━━ Extrait choisi
Recherche fondamentale et SARS-Covid-2
Dans un contexte épidémique où l’urgence domine, le virus ayant déjà causé la mort de plus de 14000 personnes en France à la mi-avril — nombre à comparer au 21000 décès provoqués par l’épidémie de grippe 2016-2017
—, la recherche fondamentale fournit un cadre et des pistes. Le « cadre
» nous permet de situer ce nouveau virus dans « le portrait de famille »
des maladies infectieuses. Nous savons ainsi que c’est un virus à ARN dont l’information génétique est stockée sous forme d’une séquence d’acide ribonucléique (ARN) comme le virus de la grippe et non sous forme d’ADN comme le virus de la varicelle.
━━━━
__Énoncé de l'exercice__.
Recopiez, dans l'extrait choisi, le passage qui s'ouvre sur les mots « Recherche fondamentale et » et se referme sur « de la varicelle. ».
━━ Extrait des données
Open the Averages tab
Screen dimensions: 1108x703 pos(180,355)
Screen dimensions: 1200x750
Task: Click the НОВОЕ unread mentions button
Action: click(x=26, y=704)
━━━━
__Corrigé__.
Recherche fondamentale et SARS-Covid-2
Dans un contexte épidémique où l’urgence domine, le virus ayant déjà causé la mort de plus de 14000 personnes en France à la mi-avril — nombre à comparer au 21000 décès provoqués par l’épidémie de grippe 2016-2017
—, la recherche fondamentale fournit un cadre et des pistes. Le « cadre
» nous permet de situer ce nouveau virus dans « le portrait de famille »
des maladies infectieuses. Nous savons ainsi que c’est un virus à ARN dont l’information génétique est stockée sous forme d’une séquence d’acide ribonucléique (ARN) comme le virus de la grippe et non sous forme d’ADN comme le virus de la varicelle.